Dass dieser existiert, zeigt auch eine Messstation von MeteoSchweiz. Im benachbarten Schiers wurden hier schon einige sehr tiefe Temperaturen in der Schweiz für diese Höhenlage gemessen (628 Meter über Meer) – und dies, obwohl die Messstation rund 20 Meter über dem Fluss beim Eingang in die Klus liegt. Da das untere Prättigau in den Wintermonaten lange abgeschattet ist, bleibt es auch tagsüber verhältnismässig kalt, wie Schiers zeigt.
Der Landquart entlang kannst du im Sommer und Winter auf einem Wanderweg spazieren und mit etwas Glück den Kaltluftsee erleben.
Wir kommen nochmals in die Nähe von Zürich. Hinter dem Uetliberg kann ein Kaltluftsee auch bei Landikon erlebt werden. Hier sorgt der Bahndamm dafür, dass ein solcher entstehen kann.
Wenn die Bedingungen passen, staut sich am Bahndamm, welcher das Reppischtal durchquert, die Luft. So entsteht ein seichter, nur wenige Meter hoher Kaltluftsee.
Auch dieses Gebiet ist mit Fusswegen und Strassen gut erschlossen und kann selbst erlebt werden.
Heute sieht man nichts mehr davon, aber westlich des Dorfes Seewen SO existierte bis ins 16. Jahrhundert ein See. Auf Landkarten erinnert die Bezeichnung «See» für das Gebiet noch ans einst rund 2,5 Kilometer lange Gewässer im Schwarzbubenland. Dieses entstand einst durch einen Bergsturz und wurde von der Bevölkerung mittels eines Tunnels entwässert.
Spezifische Messungen wurden hier zwar noch nicht durchgeführt, aber der Werkhof/die Sammelstelle ARA der Gemeinde liegt nahe am tiefsten Punkt der Senke. Vogt sagt: «Den Leuten müsste das bestimmt schon aufgefallen sein, dass es dort einiges kälter sein kann als im Dorf.»
Für alle anderen ist der Wanderweg dem Seebach entlang zu empfehlen. Von 550 Metern über Meer begibt man sich am östlichen Ende der Senke knapp 15 Meter tiefer und erreicht dann beim Dorf Seewen wieder über 550 Meter.

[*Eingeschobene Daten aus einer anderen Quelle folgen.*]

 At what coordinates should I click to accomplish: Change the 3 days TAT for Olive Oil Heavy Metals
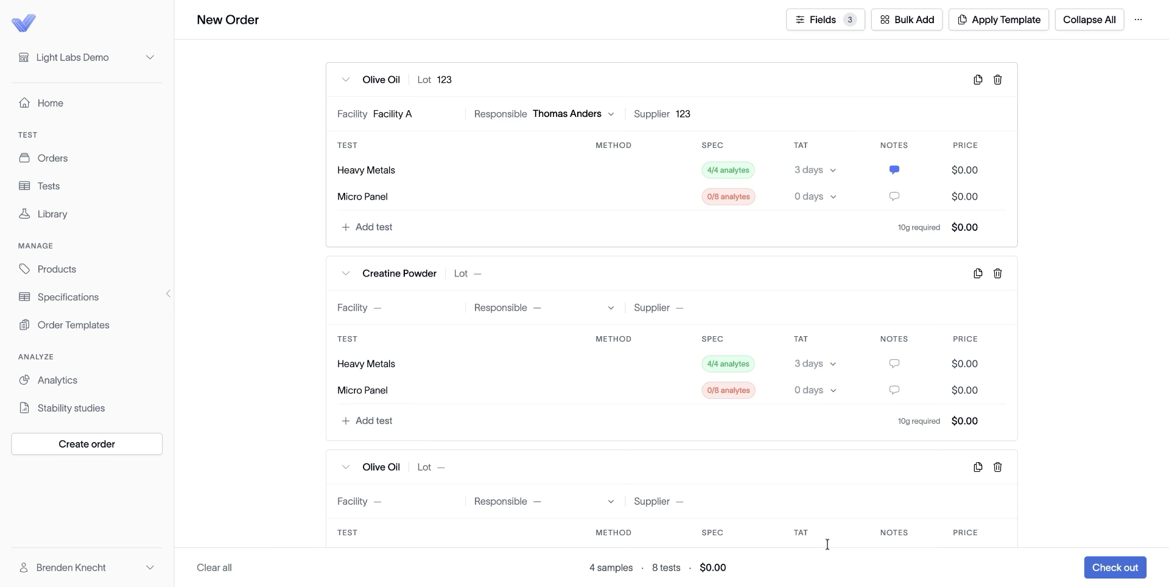(815, 170)
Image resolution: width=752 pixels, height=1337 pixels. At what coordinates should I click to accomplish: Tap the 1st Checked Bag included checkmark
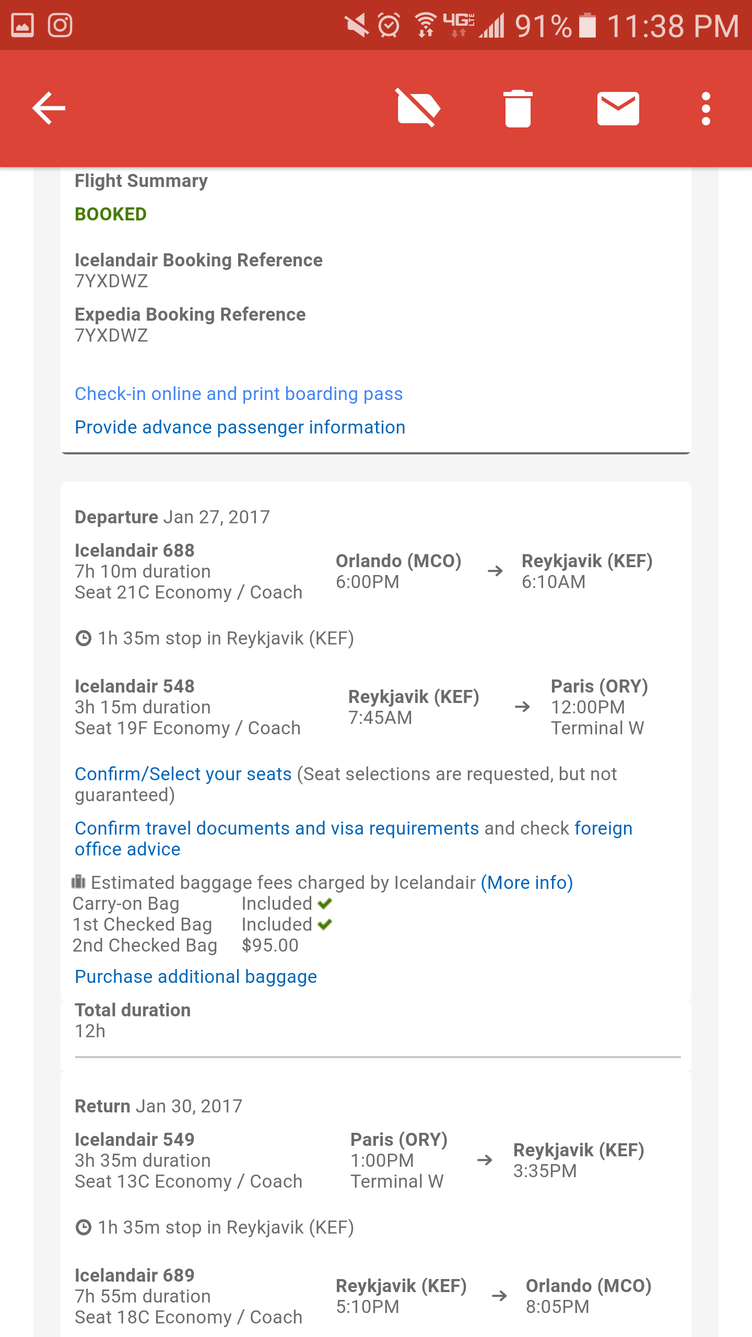click(325, 924)
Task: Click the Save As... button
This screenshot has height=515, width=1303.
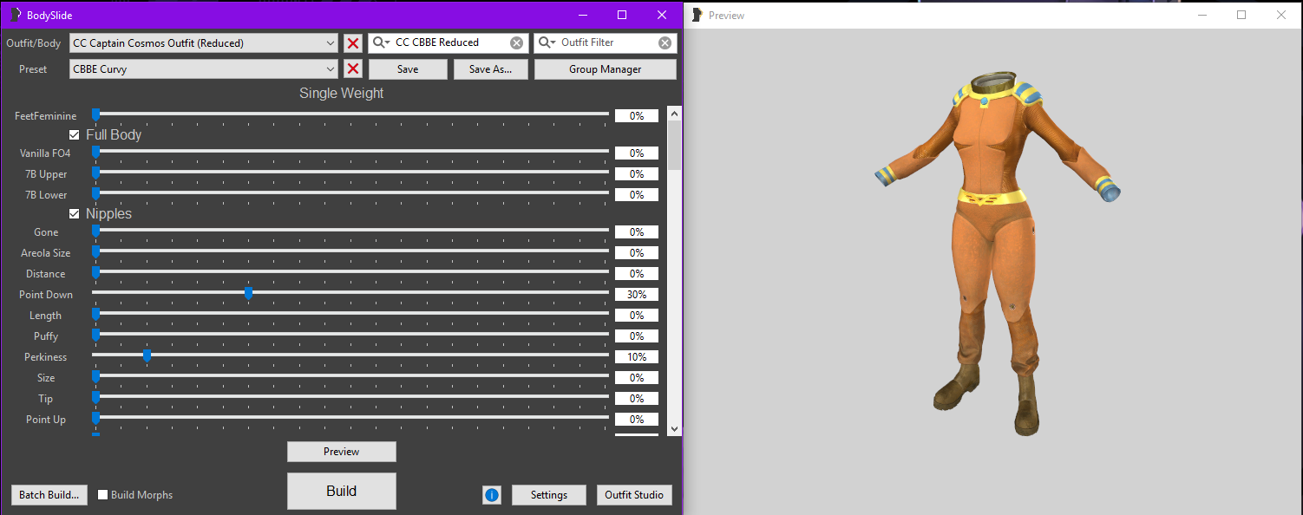Action: [x=490, y=69]
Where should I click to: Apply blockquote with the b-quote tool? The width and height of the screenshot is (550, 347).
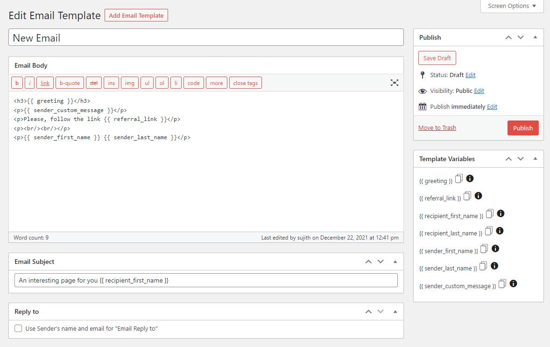70,83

Für den letzten Kaltluftsee-Kandidaten reisen wir in den Kanton Neuenburg. Und zwar ins Vallée de la Sagne/Vallée des Ponts – seines Zeichens ein Nachbartal von La Brévine. Auch dieses Tal bildet eine abgeschlossene Senke und hier wurden – auch wenn nicht offiziell – schon unter minus 40 Grad Celsius gemessen.
Der kälteste Punkt im rund 18 Kilometer langen Hochtal auf rund 1000 Metern über Meer dürfte sich südöstlich der Ortschaft Les Ponts-de-Martel im Schluckloch der Grand Bied befinden, wie Vogt vermutet.
Wenn genügend Schnee liegt und die Bedingungen passen, kann hier der Kaltluftsee beim Langlaufen erlebt werden. Interessant ist auch der Torfmoorpfad Sentier Tourbières, praktisch direkt beim tiefsten Punkt des Tals.